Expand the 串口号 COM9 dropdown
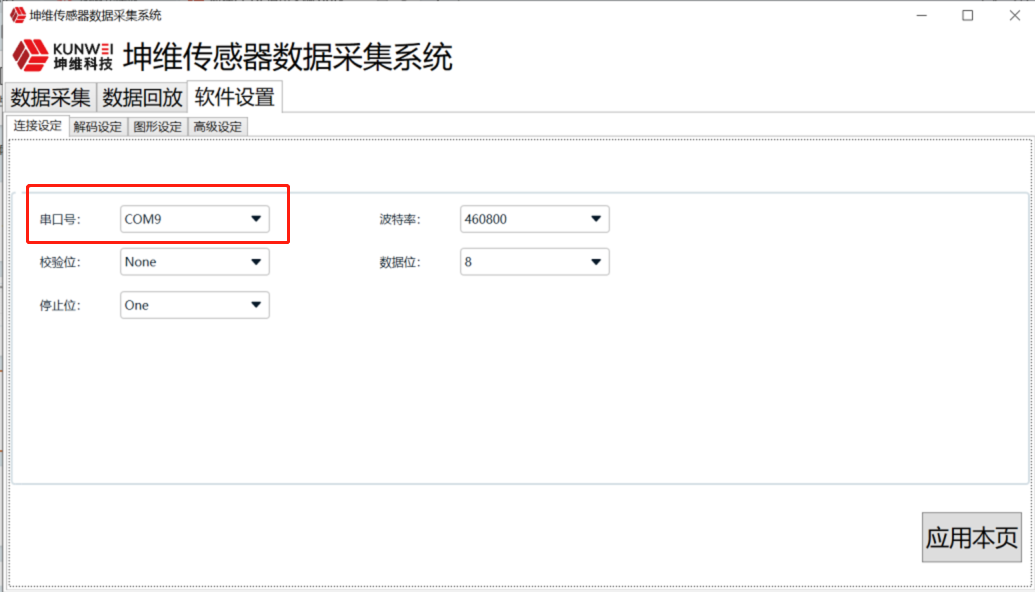This screenshot has width=1035, height=592. 194,219
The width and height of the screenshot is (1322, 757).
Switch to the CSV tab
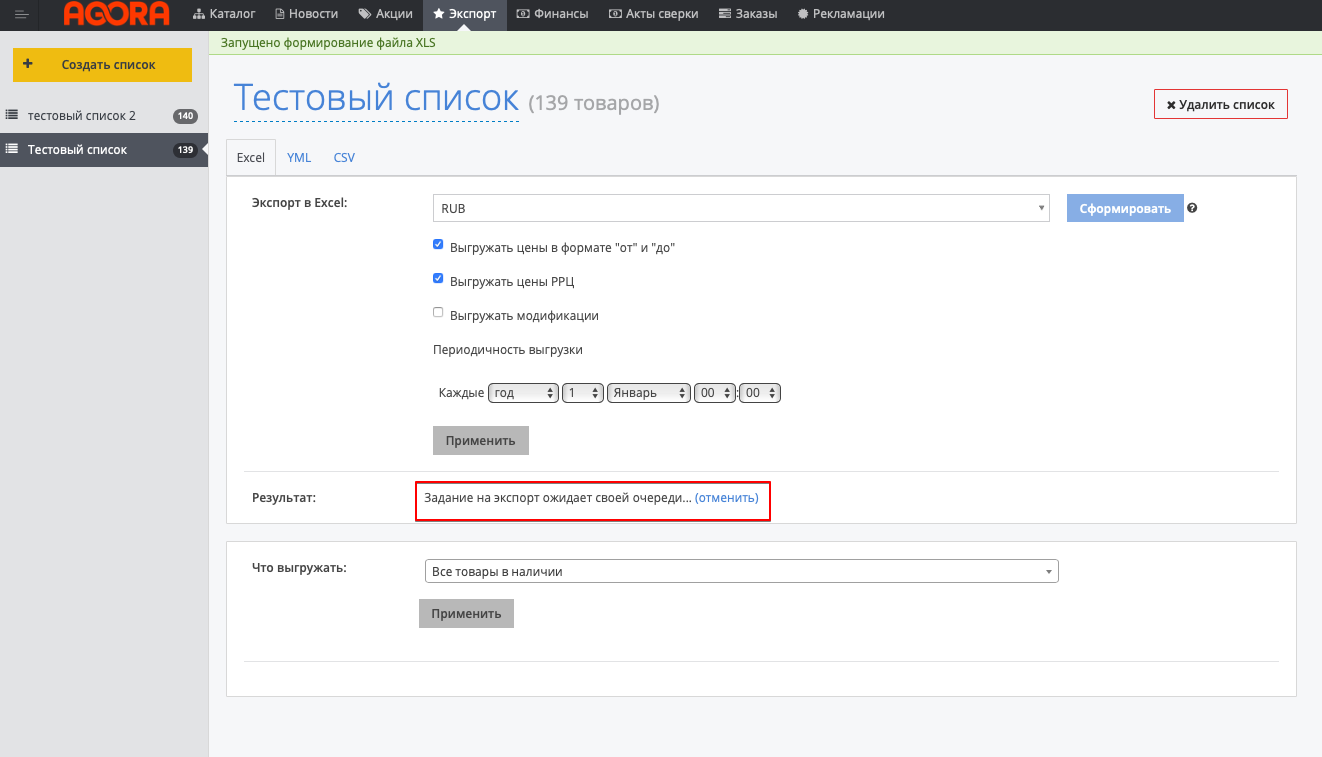344,158

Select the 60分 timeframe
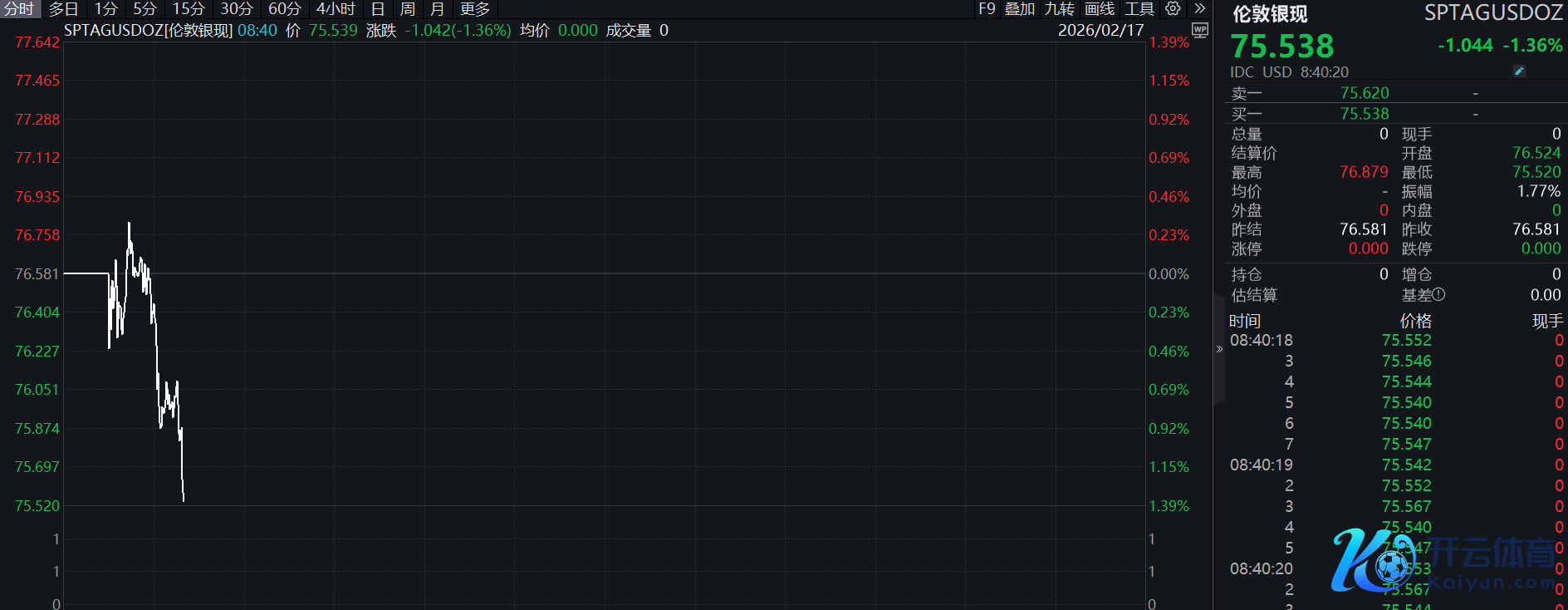point(284,9)
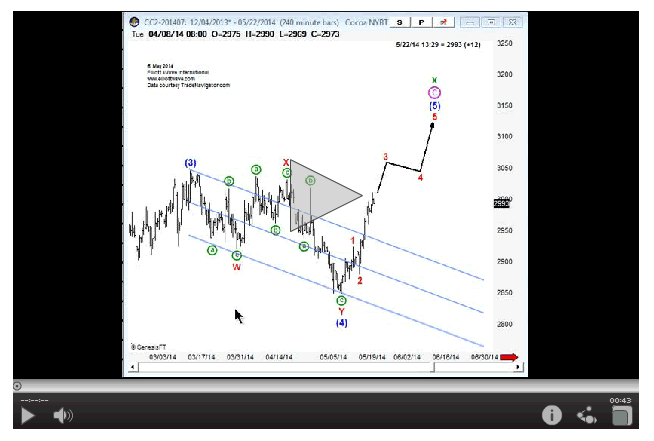Click the blue (4) wave label
The width and height of the screenshot is (654, 441).
(x=341, y=322)
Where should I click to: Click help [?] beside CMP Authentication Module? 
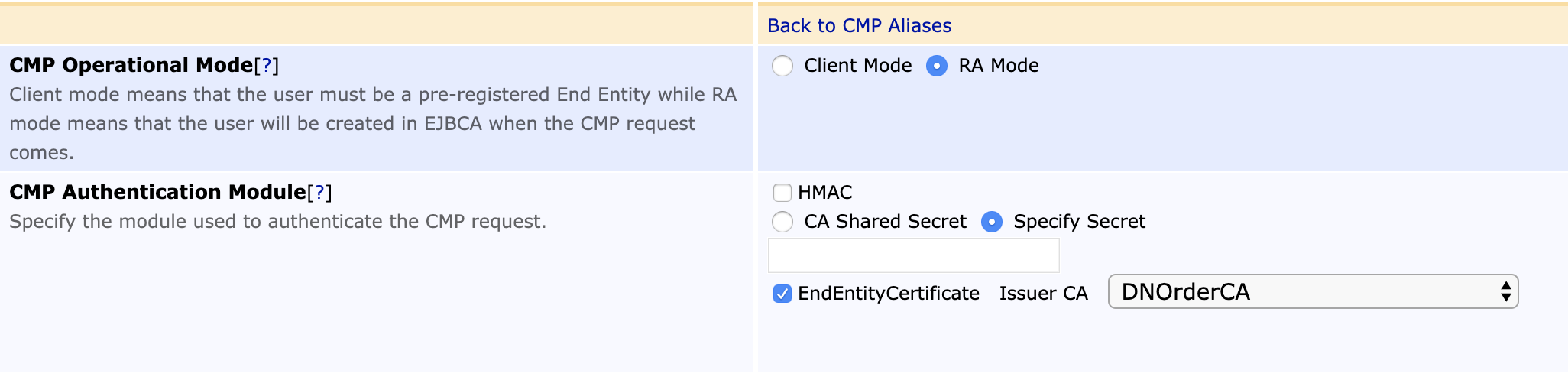click(x=319, y=193)
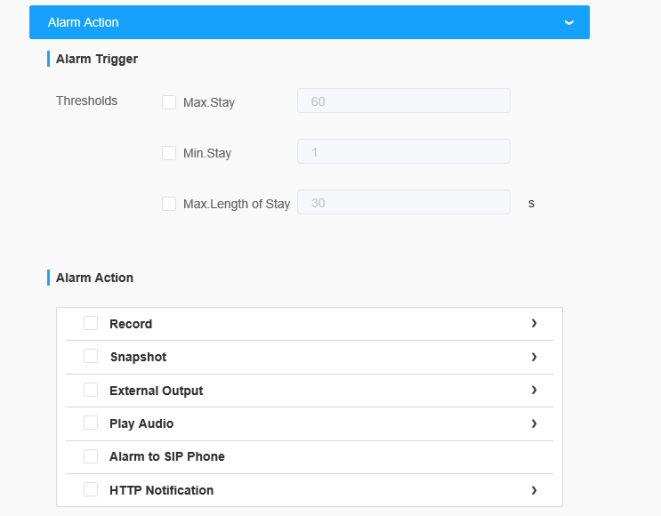Screen dimensions: 661x516
Task: Expand the Snapshot row arrow
Action: point(534,357)
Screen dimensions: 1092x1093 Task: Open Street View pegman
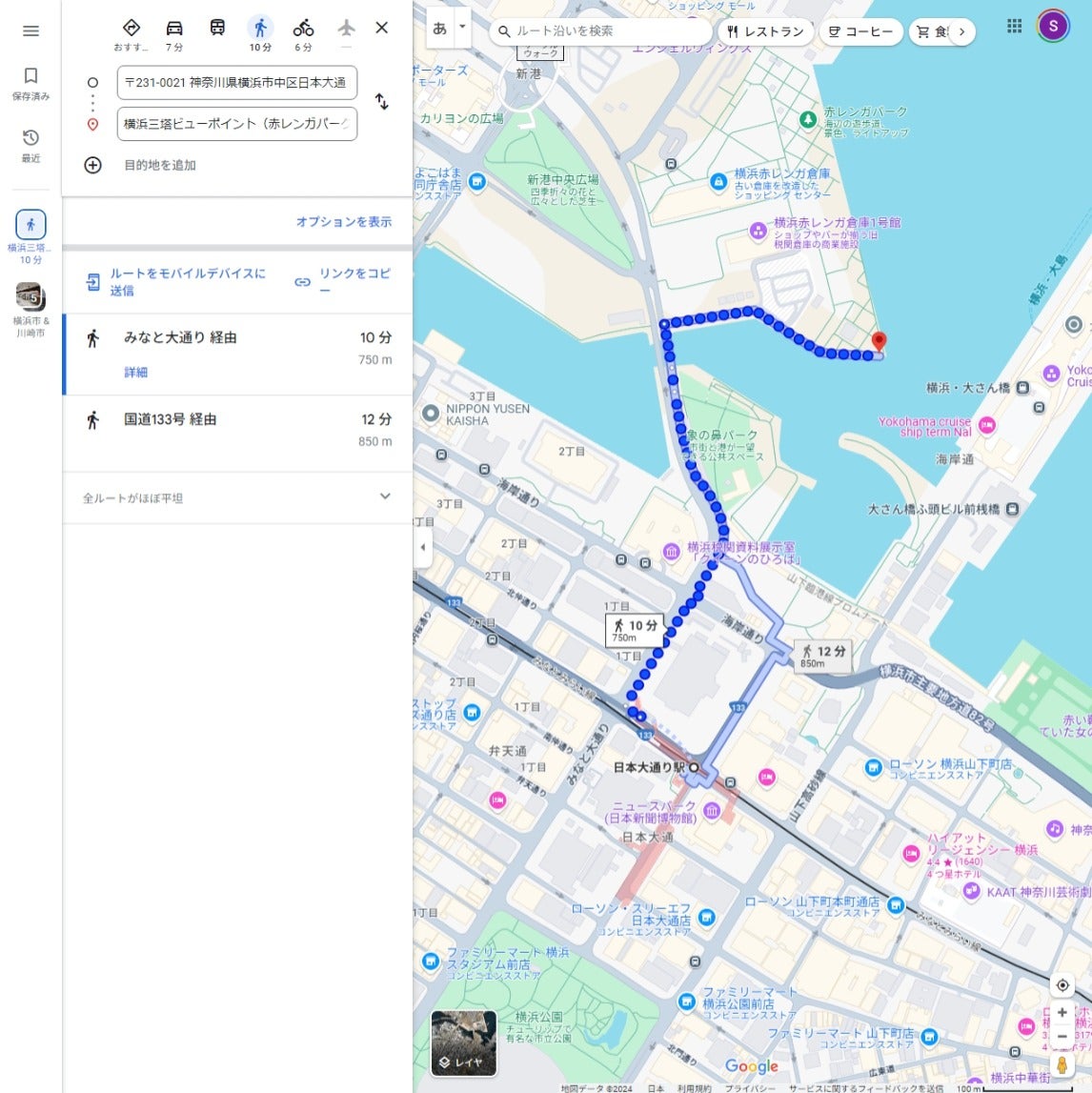[x=1062, y=1064]
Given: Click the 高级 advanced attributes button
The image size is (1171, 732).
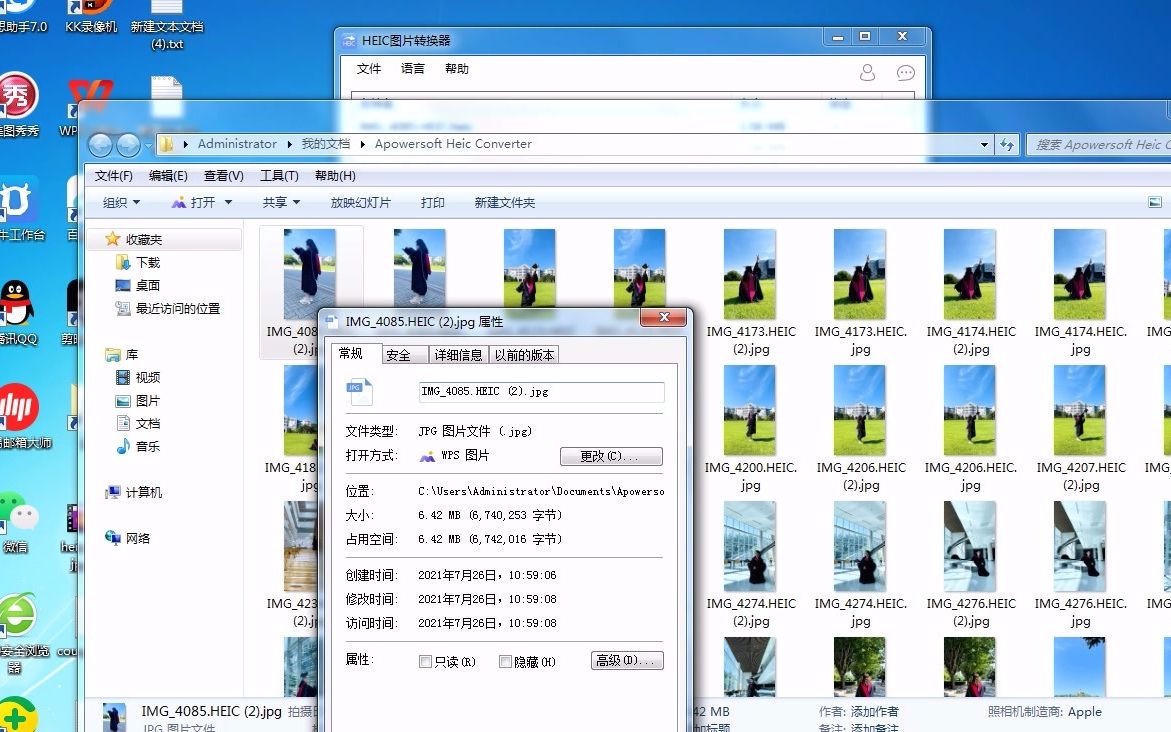Looking at the screenshot, I should click(x=626, y=660).
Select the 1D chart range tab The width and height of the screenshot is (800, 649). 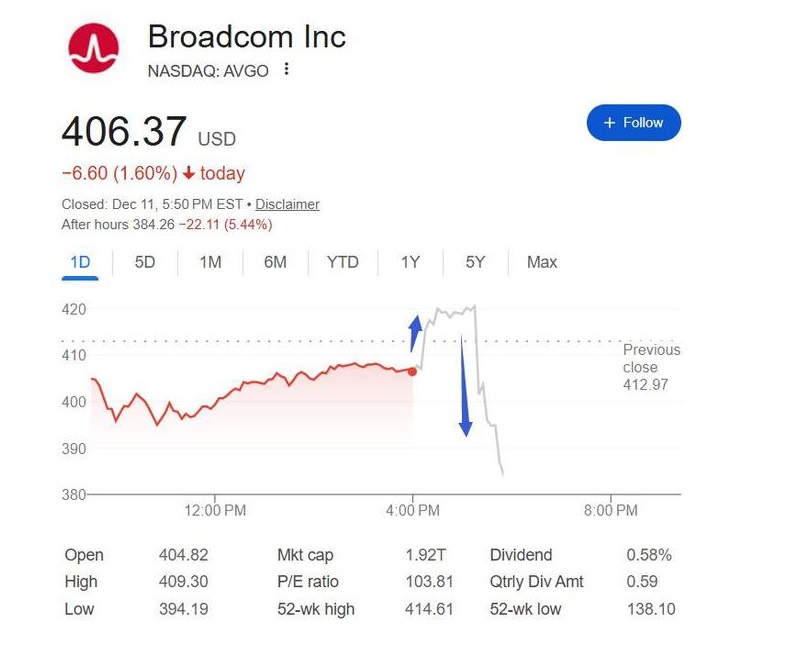(x=80, y=262)
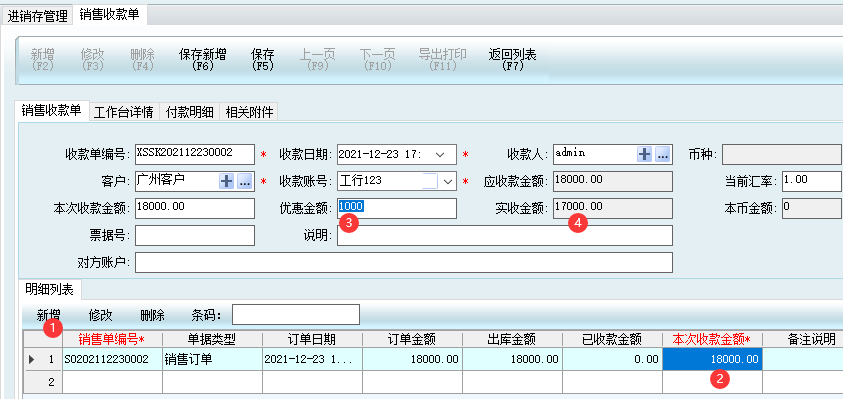Click the plus icon beside 收款人 admin
The width and height of the screenshot is (843, 399).
point(644,154)
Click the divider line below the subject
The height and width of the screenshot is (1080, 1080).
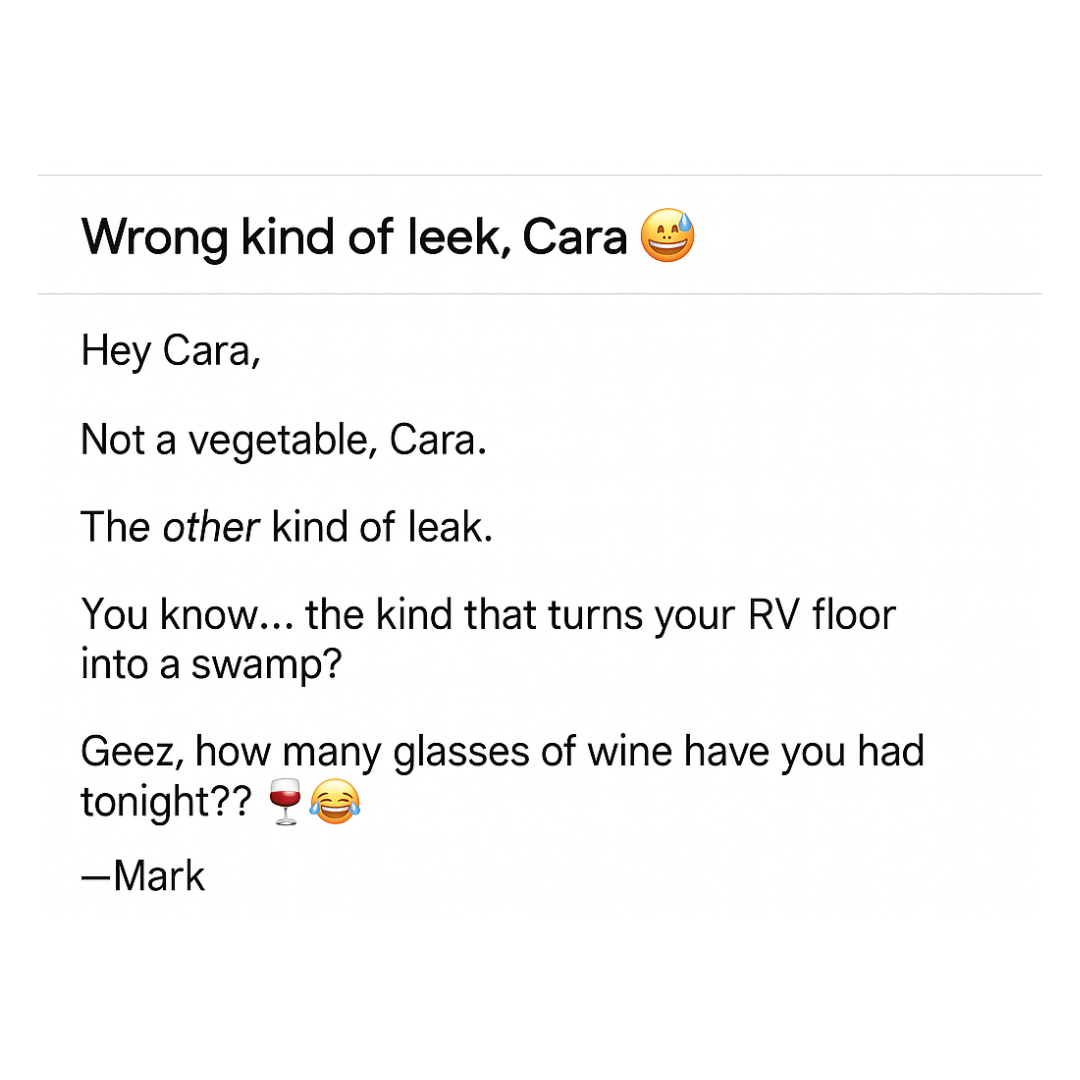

= = = = =

• [Problem to work on]: Please quote the records above exactly, beginning at the line that contains "Click the divider line below the subject" and ending at their last line. Leave the pictures out.

• [Result below]:
Click the divider line below the subject
The height and width of the screenshot is (1080, 1080).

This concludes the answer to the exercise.